◆ **Required work**
All of the entries need to be written out again, exactly as they are.

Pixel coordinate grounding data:
◆ ◆ ◆ ◆
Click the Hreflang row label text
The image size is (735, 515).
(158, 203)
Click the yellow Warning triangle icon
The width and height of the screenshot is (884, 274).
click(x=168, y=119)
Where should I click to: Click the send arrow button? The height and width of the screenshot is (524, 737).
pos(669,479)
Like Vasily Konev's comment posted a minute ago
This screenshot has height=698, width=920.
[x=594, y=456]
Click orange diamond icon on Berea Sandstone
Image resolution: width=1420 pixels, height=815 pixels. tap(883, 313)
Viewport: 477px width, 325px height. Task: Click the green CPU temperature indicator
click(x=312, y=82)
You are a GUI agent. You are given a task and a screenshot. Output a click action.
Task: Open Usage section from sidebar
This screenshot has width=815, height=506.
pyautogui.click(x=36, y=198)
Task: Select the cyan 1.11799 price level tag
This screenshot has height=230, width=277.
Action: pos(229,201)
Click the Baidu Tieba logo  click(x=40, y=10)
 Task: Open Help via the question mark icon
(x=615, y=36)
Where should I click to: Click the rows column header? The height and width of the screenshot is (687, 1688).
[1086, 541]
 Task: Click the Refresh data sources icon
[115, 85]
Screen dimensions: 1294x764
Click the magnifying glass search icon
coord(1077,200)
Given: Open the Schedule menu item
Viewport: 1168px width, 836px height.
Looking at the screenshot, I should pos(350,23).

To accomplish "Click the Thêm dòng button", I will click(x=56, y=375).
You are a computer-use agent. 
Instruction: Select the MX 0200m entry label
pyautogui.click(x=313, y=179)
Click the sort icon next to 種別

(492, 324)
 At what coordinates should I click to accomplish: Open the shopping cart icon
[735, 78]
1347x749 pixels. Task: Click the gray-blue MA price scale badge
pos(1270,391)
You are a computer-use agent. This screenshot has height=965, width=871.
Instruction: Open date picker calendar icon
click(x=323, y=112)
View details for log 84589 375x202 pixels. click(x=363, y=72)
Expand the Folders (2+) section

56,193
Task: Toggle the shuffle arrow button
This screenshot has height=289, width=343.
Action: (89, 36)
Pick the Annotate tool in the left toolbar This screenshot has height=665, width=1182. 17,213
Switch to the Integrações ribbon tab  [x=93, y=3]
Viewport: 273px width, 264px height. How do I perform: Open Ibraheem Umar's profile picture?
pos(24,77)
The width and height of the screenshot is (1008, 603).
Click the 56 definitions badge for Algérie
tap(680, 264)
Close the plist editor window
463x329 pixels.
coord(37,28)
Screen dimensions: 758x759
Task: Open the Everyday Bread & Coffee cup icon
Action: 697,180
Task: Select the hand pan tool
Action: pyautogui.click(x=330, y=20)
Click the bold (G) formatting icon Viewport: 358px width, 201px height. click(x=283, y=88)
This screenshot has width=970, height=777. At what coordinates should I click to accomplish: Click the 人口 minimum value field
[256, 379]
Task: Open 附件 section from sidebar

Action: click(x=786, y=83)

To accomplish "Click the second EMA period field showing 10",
◆ ◆ ◆ ◆
◆ **Task solution**
Click the Hreflang row label text
The image size is (735, 515).
(158, 203)
Click the yellow Warning triangle icon
The width and height of the screenshot is (884, 274).
click(x=168, y=119)
Where should I click to: Click the send arrow button? The height and width of the screenshot is (524, 737).
pos(669,479)
Like Vasily Konev's comment posted a minute ago
This screenshot has height=698, width=920.
[x=594, y=456]
Click orange diamond icon on Berea Sandstone
Image resolution: width=1420 pixels, height=815 pixels. tap(883, 313)
Viewport: 477px width, 325px height. Task: Click the green CPU temperature indicator
click(x=312, y=82)
You are a GUI agent. You are given a task and a screenshot. Output a click action.
Task: Open Usage section from sidebar
This screenshot has width=815, height=506.
pyautogui.click(x=36, y=198)
Task: Select the cyan 1.11799 price level tag
This screenshot has height=230, width=277.
Action: pos(229,201)
Click the Baidu Tieba logo  click(x=40, y=10)
 Task: Open Help via the question mark icon
(x=615, y=36)
Where should I click to: Click the rows column header? The height and width of the screenshot is (687, 1688).
[1086, 541]
 Task: Click the Refresh data sources icon
[115, 85]
Screen dimensions: 1294x764
Click the magnifying glass search icon
coord(1077,200)
Given: Open the Schedule menu item
Viewport: 1168px width, 836px height.
Looking at the screenshot, I should pos(350,23).

To accomplish "Click the Thêm dòng button", I will click(x=56, y=375).
You are a computer-use agent. 
Instruction: Select the MX 0200m entry label
pyautogui.click(x=313, y=179)
Click the sort icon next to 種別

(492, 324)
 At what coordinates should I click to accomplish: Open the shopping cart icon
[735, 78]
1347x749 pixels. Task: Click the gray-blue MA price scale badge
pos(1270,391)
You are a computer-use agent. This screenshot has height=965, width=871.
Instruction: Open date picker calendar icon
click(x=323, y=112)
View details for log 84589 375x202 pixels. click(x=363, y=72)
Expand the Folders (2+) section

56,193
Task: Toggle the shuffle arrow button
This screenshot has height=289, width=343.
Action: (89, 36)
Pick the Annotate tool in the left toolbar This screenshot has height=665, width=1182. 17,213
Switch to the Integrações ribbon tab  [x=93, y=3]
Viewport: 273px width, 264px height. How do I perform: Open Ibraheem Umar's profile picture?
pos(24,77)
The width and height of the screenshot is (1008, 603).
Click the 56 definitions badge for Algérie
tap(680, 264)
Close the plist editor window
463x329 pixels.
coord(37,28)
Screen dimensions: 758x759
Task: Open the Everyday Bread & Coffee cup icon
Action: 697,180
Task: Select the hand pan tool
Action: pyautogui.click(x=330, y=20)
Click the bold (G) formatting icon Viewport: 358px width, 201px height. click(x=283, y=88)
This screenshot has width=970, height=777. At what coordinates should I click to accomplish: Click the 人口 minimum value field
[256, 379]
Task: Open 附件 section from sidebar

Action: click(x=786, y=83)

To accomplish "Click the second EMA period field showing 10",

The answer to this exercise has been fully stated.